Hin und wieder habe ich Lust, mir einen Western anzuschauen. Das kommt nicht allzu häufig vor, aber man hat ja auch nicht jeden Tag Appetit auf Pizza. Als ich auf diesen Film gestoßen bin, wusste ich gar nichts über ihn, fand aber die Besetzung ziemlich spannend …
Seraphim Falls
1868: Gideon (Pierce Brosnan) campiert in den verschneiten Bergen Nevadas, als plötzlich auf ihn geschossen wird. Im nächsten Moment ist der ehemalige Nordstaatenoffizier auf der Flucht vor seinem früheren Kriegsgegner Carver (Liam Neeson), der vier skrupellose Männer engagiert hat, um Gideon lebendig zu stellen. Eine gnadenlose Jagd beginnt, die von den schneebedeckten Bergen bis tief in die Wüste führt …

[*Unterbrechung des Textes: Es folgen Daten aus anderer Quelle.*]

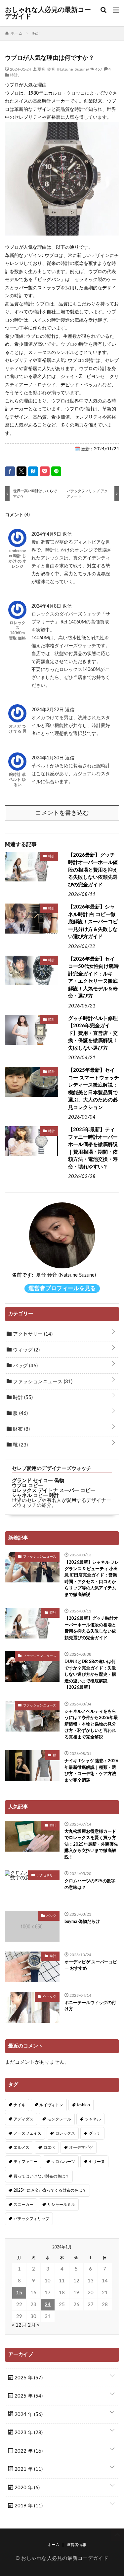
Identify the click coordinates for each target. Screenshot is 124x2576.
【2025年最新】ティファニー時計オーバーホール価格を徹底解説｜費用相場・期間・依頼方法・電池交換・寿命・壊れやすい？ (93, 1148)
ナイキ (19, 2105)
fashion (83, 2105)
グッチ (95, 2133)
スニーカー (23, 2205)
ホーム (54, 2545)
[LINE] (56, 471)
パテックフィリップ (31, 2219)
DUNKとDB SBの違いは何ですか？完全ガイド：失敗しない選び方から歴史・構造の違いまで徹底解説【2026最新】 (90, 1675)
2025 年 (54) (28, 2396)
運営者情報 (76, 2545)
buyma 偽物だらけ (82, 1922)
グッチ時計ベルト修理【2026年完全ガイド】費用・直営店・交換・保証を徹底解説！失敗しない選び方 (93, 1033)
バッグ (25, 1365)
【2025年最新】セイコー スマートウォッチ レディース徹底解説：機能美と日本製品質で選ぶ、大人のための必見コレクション (93, 1089)
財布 (21, 1429)
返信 (67, 534)
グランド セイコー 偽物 (38, 1480)
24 (48, 2304)
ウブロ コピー (27, 1485)
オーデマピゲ (81, 2147)
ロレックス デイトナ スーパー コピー (53, 1490)
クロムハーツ (63, 2162)
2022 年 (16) (28, 2451)
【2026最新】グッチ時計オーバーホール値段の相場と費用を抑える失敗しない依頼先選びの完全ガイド (93, 870)
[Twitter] (21, 471)
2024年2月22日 (48, 710)
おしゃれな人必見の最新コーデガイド (48, 13)
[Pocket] (45, 471)
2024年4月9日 (46, 534)
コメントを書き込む (62, 813)
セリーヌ (97, 2162)
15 (19, 2292)
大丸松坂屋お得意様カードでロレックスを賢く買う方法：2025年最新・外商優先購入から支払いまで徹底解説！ (91, 1844)
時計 (14, 75)
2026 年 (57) (28, 2377)
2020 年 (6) (26, 2487)
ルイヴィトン (51, 2105)
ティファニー (25, 2162)
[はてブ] (33, 471)
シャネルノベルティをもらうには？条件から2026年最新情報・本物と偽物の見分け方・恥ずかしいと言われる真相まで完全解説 (91, 1724)
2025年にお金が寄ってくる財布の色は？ (50, 2190)
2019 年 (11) (28, 2505)
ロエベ (49, 2147)
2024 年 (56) (28, 2414)
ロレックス (65, 2133)
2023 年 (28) (28, 2432)
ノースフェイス (27, 2133)
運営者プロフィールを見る (62, 1288)
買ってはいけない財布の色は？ (41, 2176)
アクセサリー (32, 1334)
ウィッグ (26, 1350)
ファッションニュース (42, 1381)
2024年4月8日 (46, 606)
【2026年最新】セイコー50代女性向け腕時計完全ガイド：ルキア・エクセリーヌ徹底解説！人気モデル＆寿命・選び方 (93, 978)
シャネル (93, 2119)
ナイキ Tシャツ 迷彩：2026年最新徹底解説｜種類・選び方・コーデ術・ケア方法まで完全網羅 (91, 1771)
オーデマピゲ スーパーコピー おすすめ (90, 1965)
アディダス (23, 2119)
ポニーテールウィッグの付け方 (90, 2006)
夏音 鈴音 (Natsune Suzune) (63, 69)
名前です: (22, 1275)
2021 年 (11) (28, 2469)
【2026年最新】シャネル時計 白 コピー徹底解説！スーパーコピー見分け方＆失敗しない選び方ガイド (93, 922)
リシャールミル (61, 2205)
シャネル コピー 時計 (35, 1495)
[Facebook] (10, 471)
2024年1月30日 (48, 758)
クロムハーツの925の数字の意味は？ (89, 1884)
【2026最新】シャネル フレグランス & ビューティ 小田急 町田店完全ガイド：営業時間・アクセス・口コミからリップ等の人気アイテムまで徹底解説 (91, 1578)
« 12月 (19, 2325)
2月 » (33, 2325)
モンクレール (59, 2119)
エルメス (21, 2147)
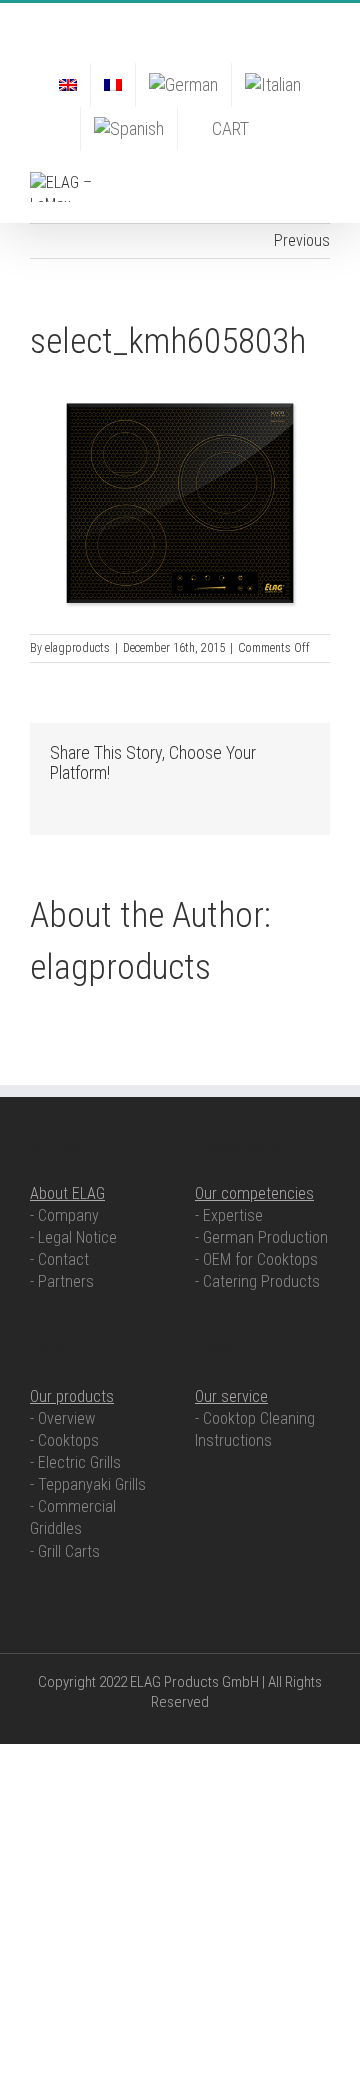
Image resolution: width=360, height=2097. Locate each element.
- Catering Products (257, 1281)
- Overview (62, 1418)
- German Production (261, 1237)
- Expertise (229, 1215)
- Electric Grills (75, 1462)
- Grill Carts (65, 1551)
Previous (302, 240)
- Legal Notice (73, 1237)
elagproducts (77, 648)
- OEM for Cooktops (256, 1259)
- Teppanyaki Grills (88, 1484)
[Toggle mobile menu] (322, 182)
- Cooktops (64, 1440)
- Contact (59, 1259)
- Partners (62, 1281)
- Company (64, 1215)
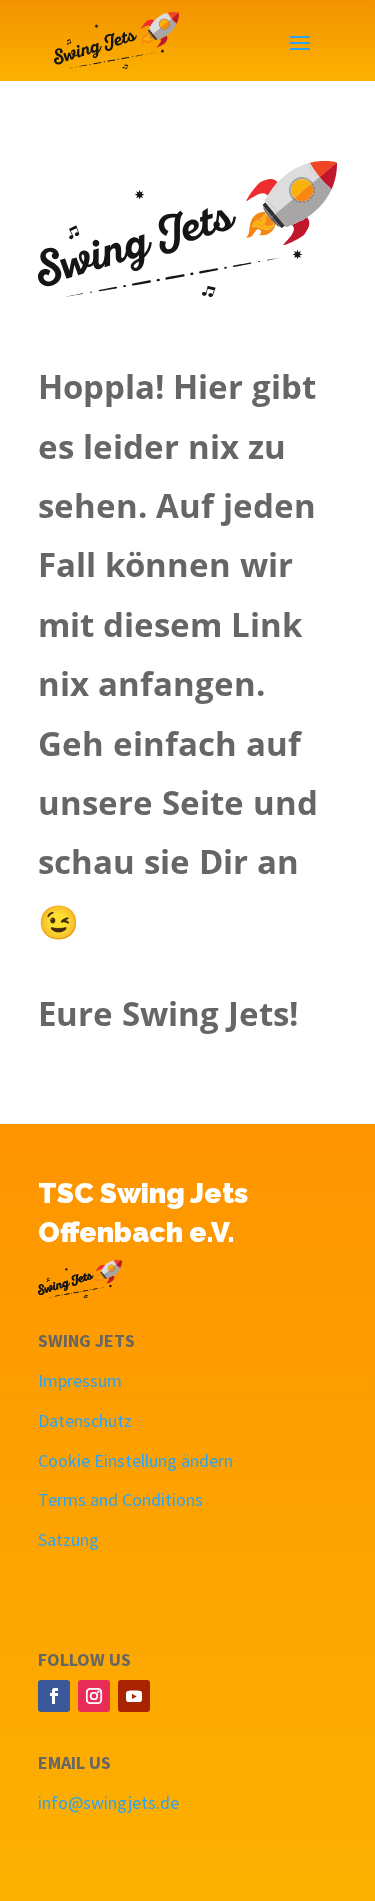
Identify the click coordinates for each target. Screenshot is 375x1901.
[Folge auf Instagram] (94, 1696)
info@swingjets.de (108, 1802)
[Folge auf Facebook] (54, 1696)
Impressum (80, 1380)
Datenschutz (85, 1420)
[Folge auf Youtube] (134, 1696)
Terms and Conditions (120, 1499)
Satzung (68, 1539)
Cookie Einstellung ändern (135, 1460)
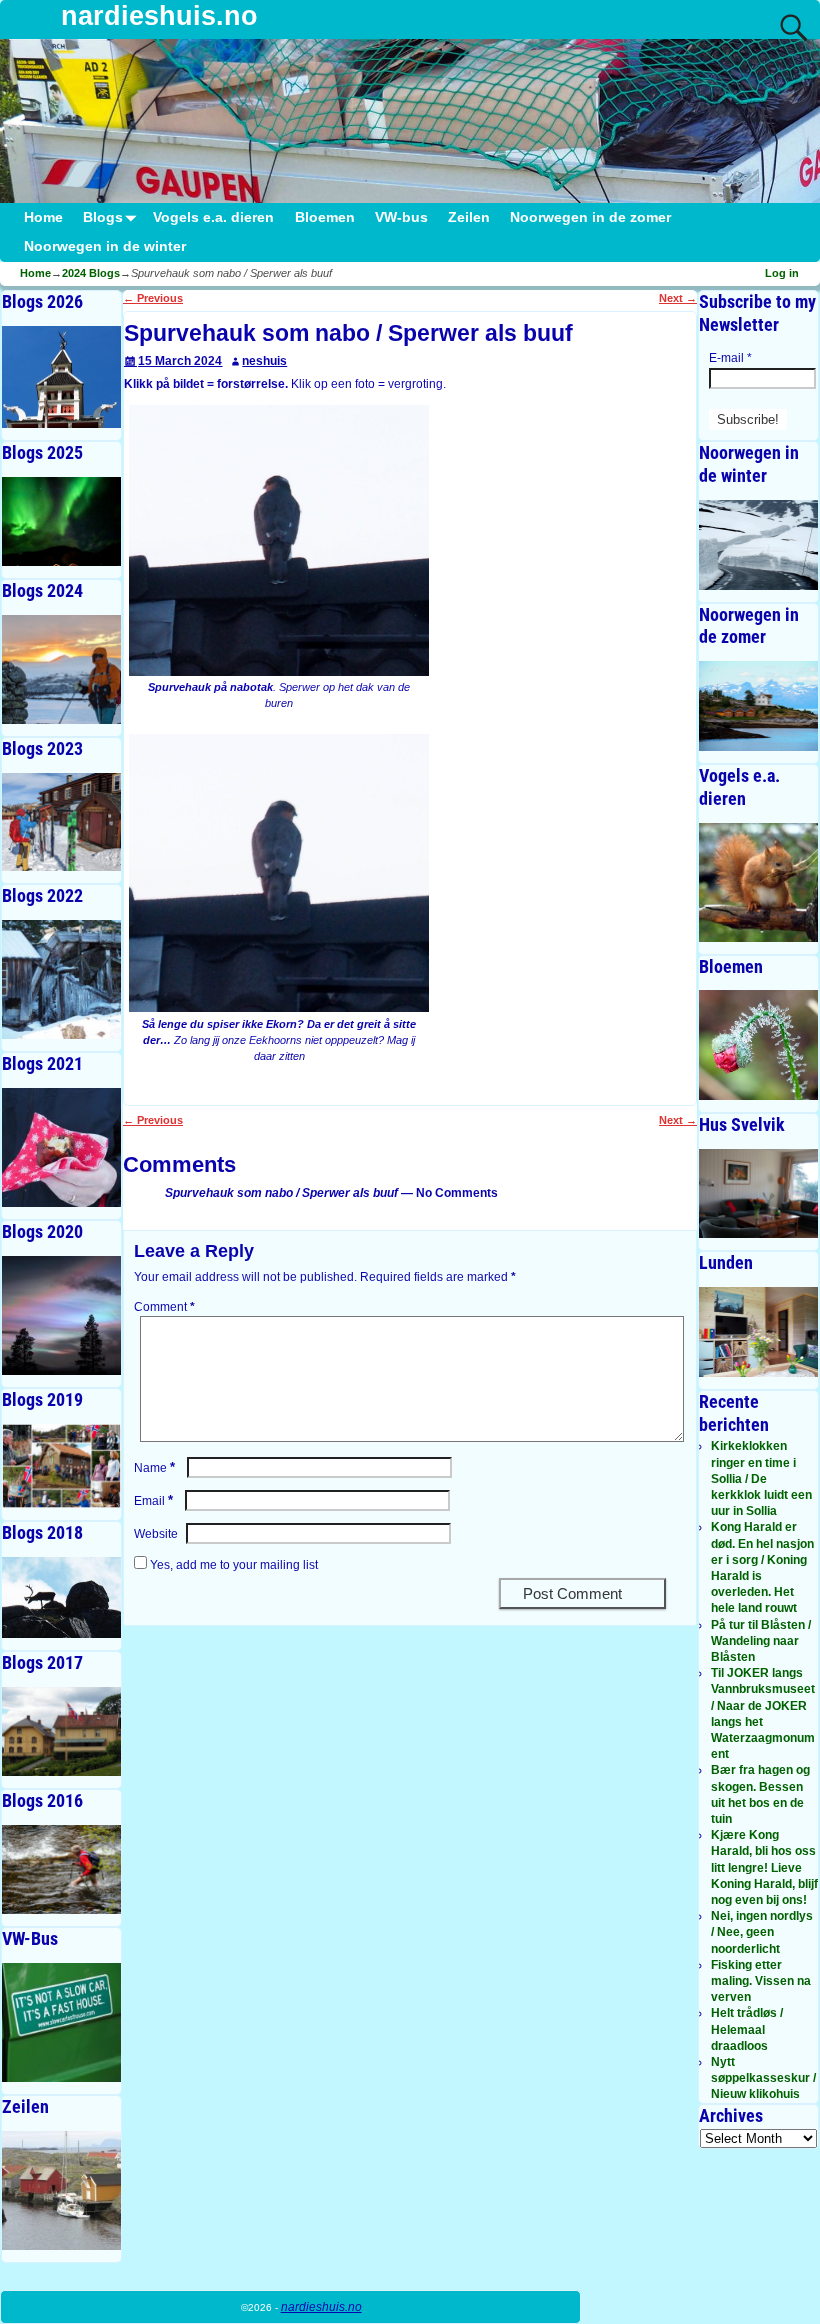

Selbst wenn man nicht weiß, dass es sich bei den beiden Männern um ehemalige Offiziere der Bürgerkriegsparteien handelt und der Grund für ihren Streit in jenem Konflikt zu suchen ist, funktioniert der Film tadellos. Getrieben von Hass und der Suche nach Vergeltung ist Carver bereit, über Leichen zu gehen, um seinen Erzfeind zur Strecke zu bringen, und Gideon ist ein mit allen Wassern gewaschener Soldat, der jeden Trick zum Überleben kennt, ein meisterhafter Strategie und Fallensteller, der seinen Verfolgern trotz einer Verletzung und des Verlusts von Pferd und Waffen immer wieder entkommen kann.
Die erste Hälfte des Films von David Von Ancken funktioniert daher wunderbar als wendungsreiches Katz-und-Maus-Spiel, in dem sich die Sympathien nahezu gleichmäßig auf beide Parteien verteilen. Gideon scheint vielleicht etwas fairer als Carver zu sein, der völlig verbissen seinen Gegner jagt, weil er nichts anderes mehr im Leben hat, andererseits umgibt den Nordstaatler ein großes Geheimnis, das man unbedingt ergründen möchte: Was hat er Carver angetan, dass dieser hinter ihm her ist?
Die Antwort erfährt man, nach einigen wahllos eingestreuten, bruchstückhaften Rückblenden in der Form von Alpträumen beider Männer, erst gegen Ende. Spätestens zu diesem Zeitpunkt verschiebt sich der Fokus endgültig auf die Frage, wie sehr wir zulassen wollen, dass die Vergangenheit unser ganzes Leben bestimmt. Carver will Rache für das ihm zugefügte Unrecht, aber je länger die Jagd auf Gideon dauert, desto unschärfer werden die Grenzen zwischen Schuld und Unschuld, desto ähnlicher werden sich die Männer, die beide unter dem Einfluss eines Ereignisses stehen, das ihr Leben für immer verändert hat, weil es ihnen vor Augen geführt hat, wer sie im tiefsten Kern ihres Wesens sind. Im Grunde sind beide auf der Flucht – vor dem Mann, zu dem sie nie werden wollten.
So interessant das Thema auch ist, leider geht der Geschichte in der zweiten Hälfte langsam die Luft aus, und auch der Showdown ist – von einem wunderbaren Auftritt Angelica Houstons einmal abgesehen – ein wenig enttäuschend.